2.2.6. Characteristic Function

The characteristic function corresponds to the Fourier transform (with a sign inversion) applied to the analytical expression of the density function. It allows for the analysis of the behavior of the moments of a distribution. It is denoted by C_X(t). The analytical expression of this function for the type I Pareto distribution is shown in Equation 6, where $i = \sqrt{- 1}$ and t ∊ R.

$\begin{array}{l} C_{X} (t) : ℝ \to ℂ; \\ C_{X} (t) = E (e^{i t x}) = \int_{x_{m}}^{\infty} e^{i t x} f_{X} (x) d x = α {(- i x_{m} t)}^{α} Γ (- α, - i x_{m} t) \end{array}$ (6)

2.3. Descriptive Measures

2.3.1. Measures of Central Tendency

Mathematical expectation or arithmetic mean: This measure corresponds to the first (non-central) moment. For the type I Pareto distribution, it can be calculated using its two parameters, as shown in Equation 7. Its computation requires the shape parameter α to be greater than 1.

$μ (X) = E (X) = \int_{x_{m}}^{\infty} x f_{X} (x) d x = \frac{α}{α - 1} x_{m}, α > 1$ (7)

Geometric mean: It is the antilogarithm of the mathematical expectation of the logarithm of the values, typically using the natural base. For the type I Pareto distribution, it can be calculated from its two parameters, as shown in Equation 8.

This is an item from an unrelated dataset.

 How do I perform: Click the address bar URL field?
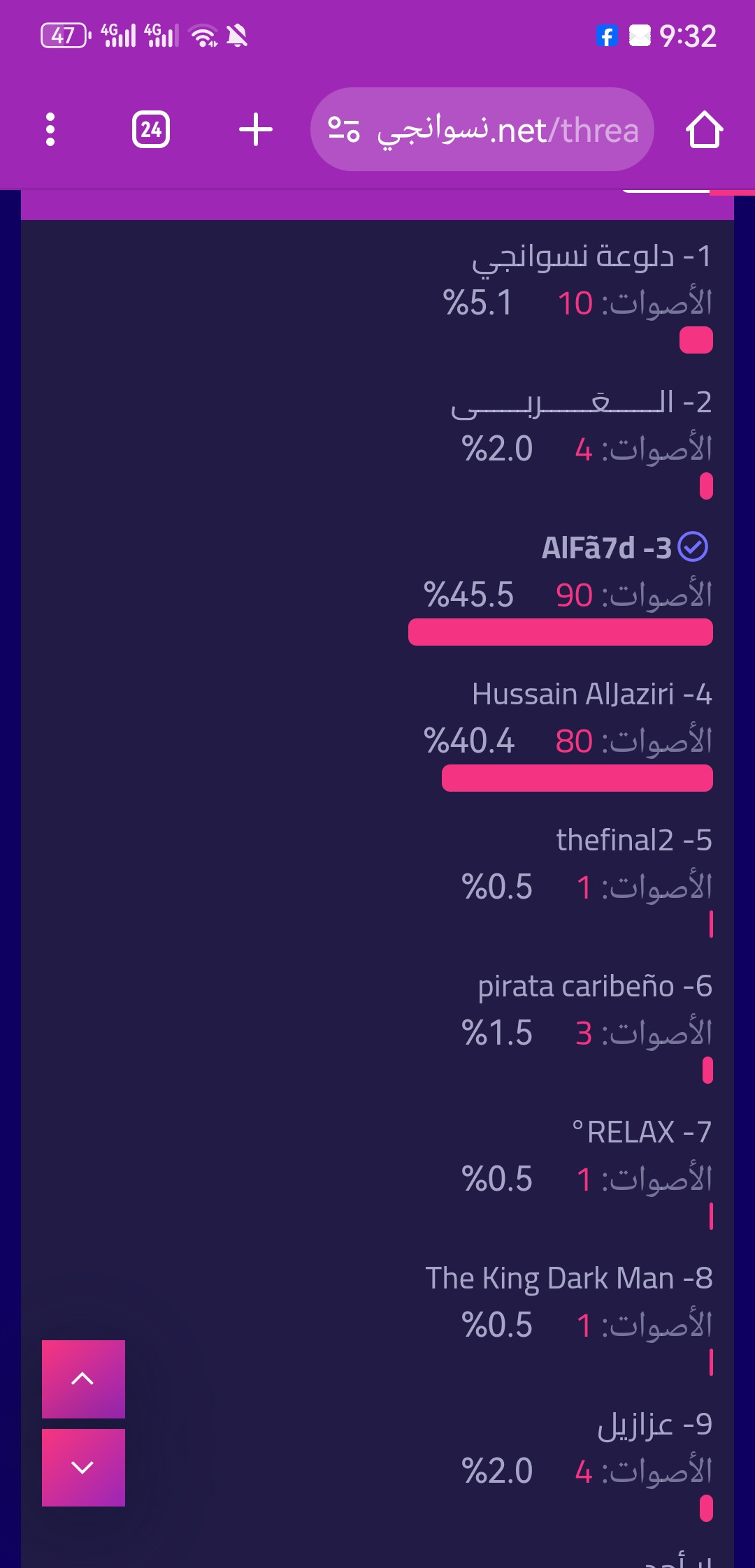pyautogui.click(x=482, y=129)
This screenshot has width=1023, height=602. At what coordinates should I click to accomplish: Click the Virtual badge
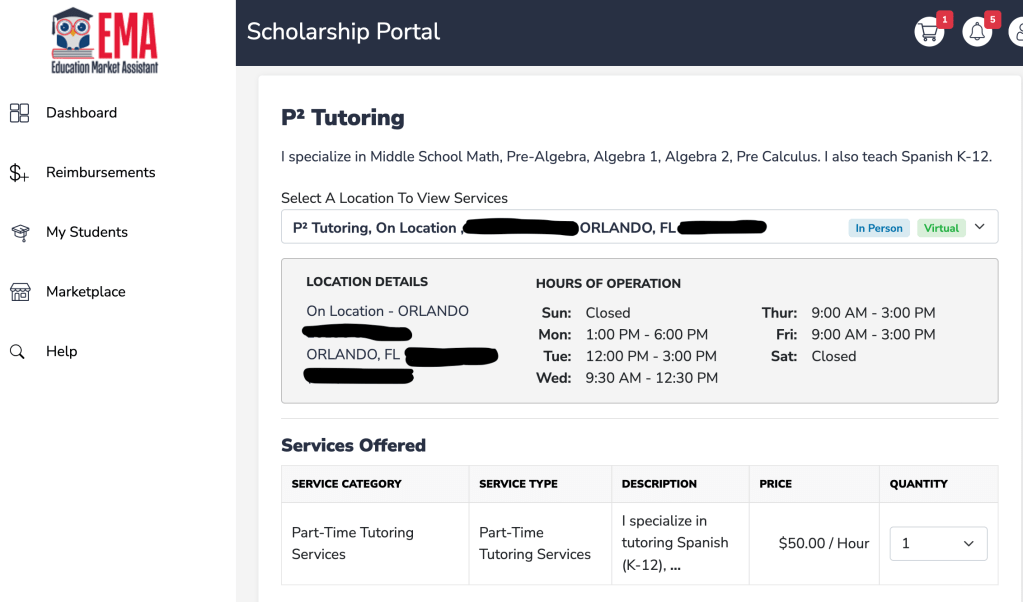point(941,228)
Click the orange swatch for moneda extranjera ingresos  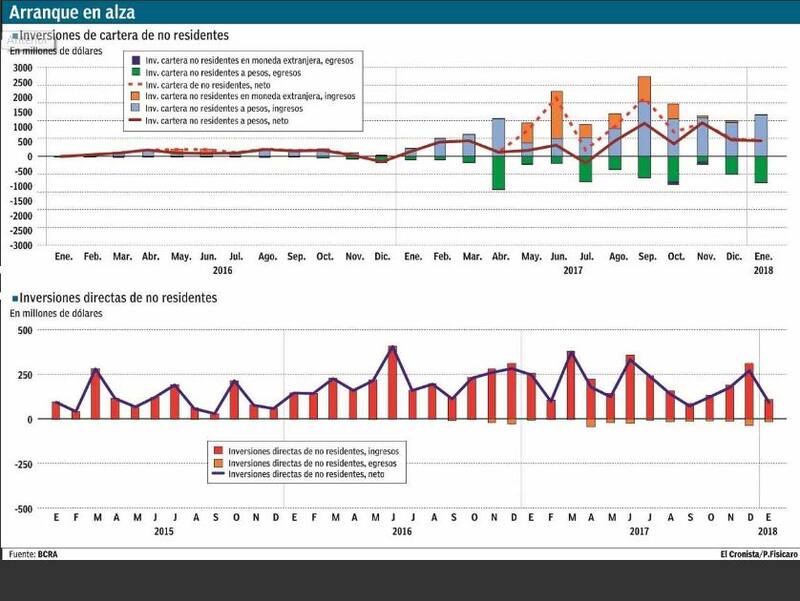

$μ_{g} (X) = G (X) = e^{E (\ln (X))} = x_{m} \sqrt[α]{e} = x_{m} e^{1 / α}$ (8)

Harmonic Mean: It is the reciprocal of the mathematical expectation of the reciprocals of the values. For the type I Pareto distribution, it can be calculated using its two parameters, as shown in Equation 9.

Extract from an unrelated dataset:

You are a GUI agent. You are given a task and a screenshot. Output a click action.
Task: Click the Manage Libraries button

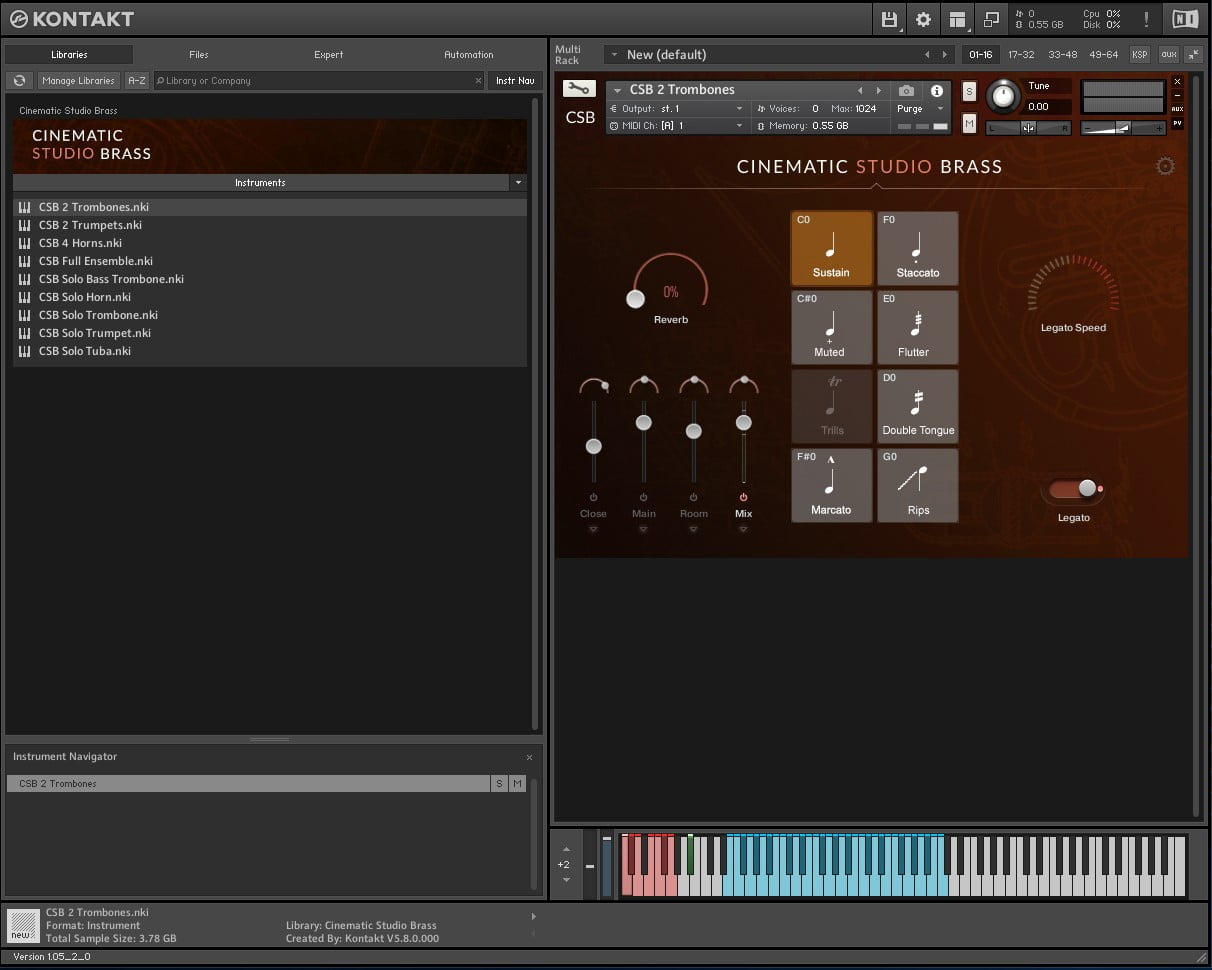pos(78,80)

$μ_{h} (X) = H (X) = \frac{1}{E (1 / X)} = x_{m} (1 + \frac{1}{α})$ (9)

Median: It is the 0.5 quantile. For the type I Pareto distribution, it can be calculated using its two parameters, as shown in the Equation 10.

$M d n (X) = Q_{X} (p = 0.5) = \frac{x_{m}}{\sqrt[α]{1 / 2}} = x_{m} \sqrt[α]{2}$ (10)

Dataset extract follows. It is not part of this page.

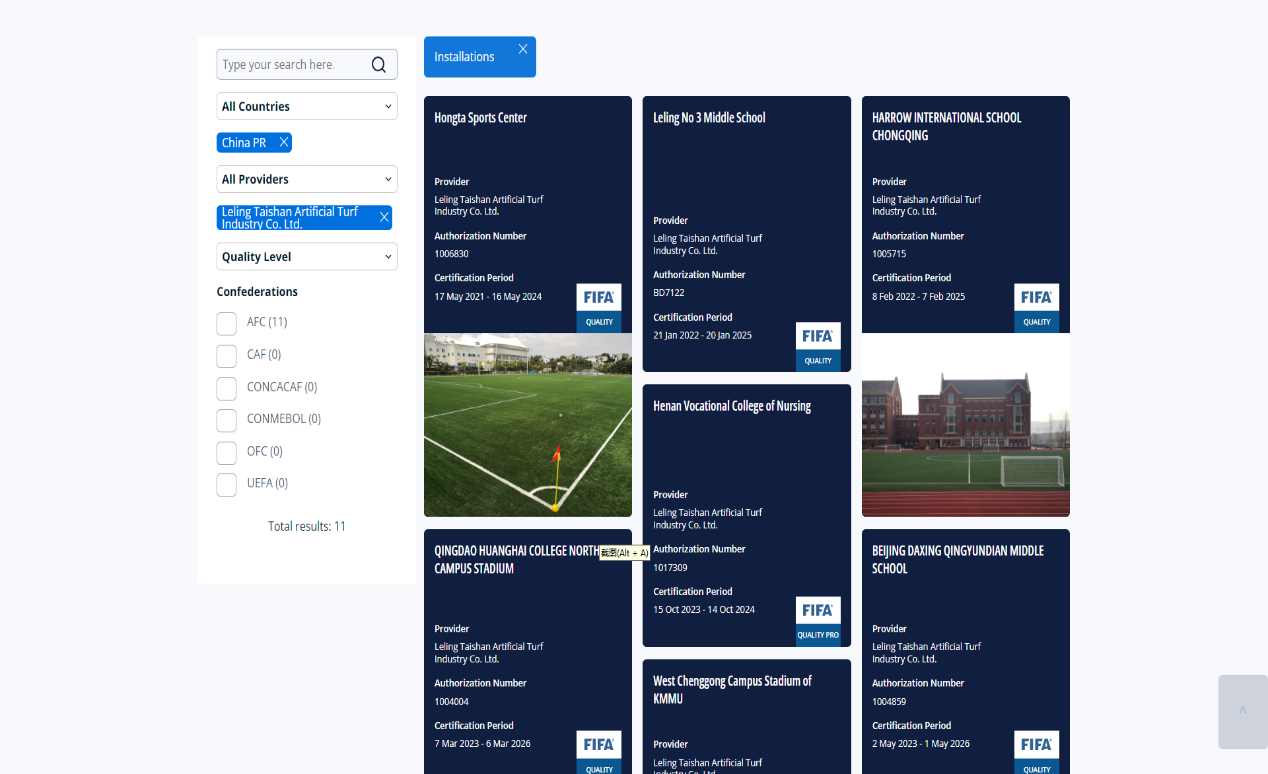Select the Installations tab
Viewport: 1268px width, 774px height.
pos(465,57)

Mode: It corresponds to the peak of the distribution. The type I Pareto distribution is unimodal, with its single peak occurring at the scale parameter x_m (Equation 11).

$M o (X) = {x | \max [f_{X} (x)]} = x_{m}$ (11)

Non-central k-th moment: It is the mathematical expectation of the values raised to the k-th power. For the type I Pareto distribution, it can be calculated using its two parameters, as shown in Equation 12. For its calculation, the shape parameter α must be greater than the power k to which the values are raised.

$E (X^{k}) = \int_{x_{m}}^{\infty} x^{k} f_{X} (x) d x = \frac{α}{α - k} x_{m}^{k}, α > k$ (12)

2.3.2. Measures of Variation

Variance: It corresponds to the second central moment or the expected value of the squared differences from the arithmetic mean. For the type I Pareto distribution, it can be calculated using its two parameters, as shown in in Equation 13. Its computation requires the shape parameter α to be greater than 2.

$\begin{matrix} V a r (X) = σ^{2} (X) = E [{(X - E (X))}^{2}] = \int_{x_{m}}^{\infty} {(x - E (X))}^{2} f_{X} (x) d x \\ = \frac{α x_{m}^{2}}{{(α - 1)}^{2} (α - 2)}, α > 2 \end{matrix}$ (13)

Standard deviation: It is the square root of the variance (Equation 14).

$D E (X) = σ (X) = \sqrt{V a r (X)} = \frac{x_{m}}{α - 1} \sqrt{\frac{α}{α - 2}}, α > 2$ (14)

Entropy: It corresponds to the mathematical expectation of the additive inverses of the logarithms of the densities, or the mathematical expectation of the information of the values. When the natural logarithm is used, entropy is expressed in natural units of information (nats), which is the most common. If base 10 is used, it is expressed in decimal units of information (dits); whereas, if base 2 is used, it is expressed in binary units of information (bits). For the type I Pareto distribution, it can be calculated using its two parameters, as shown in Equation 15.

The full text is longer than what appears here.